PROBLEM ::
What lines in the records below mention "Open"? List them all.

DATA PROVIDED ::

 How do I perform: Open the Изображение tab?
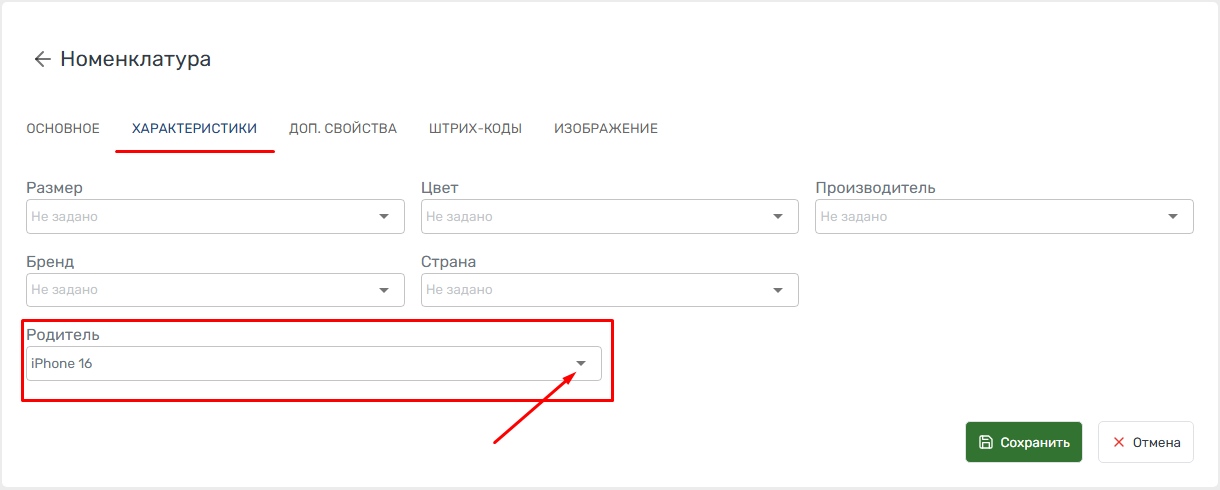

--

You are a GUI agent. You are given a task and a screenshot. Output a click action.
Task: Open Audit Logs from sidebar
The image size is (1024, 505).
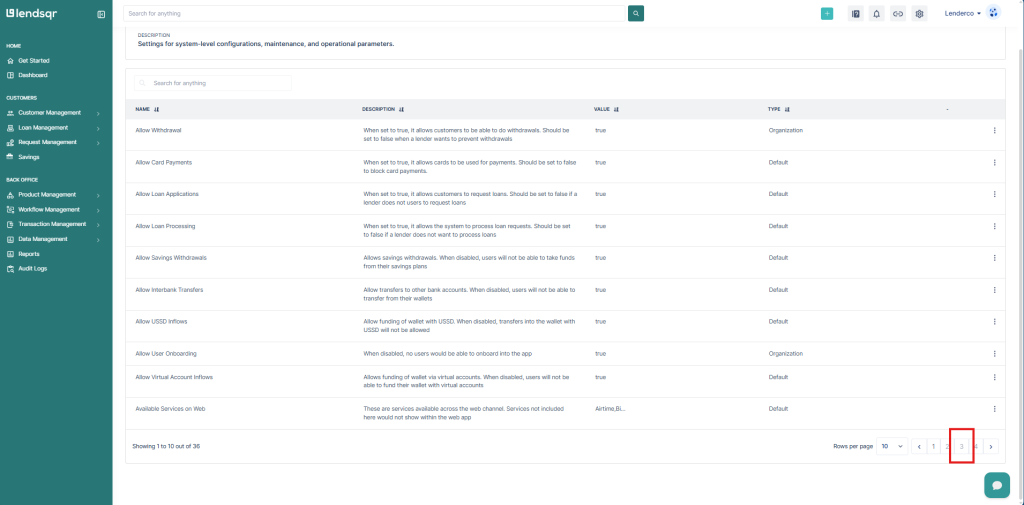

* * *

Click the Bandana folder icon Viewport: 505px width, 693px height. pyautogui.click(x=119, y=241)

RESULT OF THIS TASK ::
 How do I perform: Open the Изображение tab?
Task: Open Audit Logs from sidebar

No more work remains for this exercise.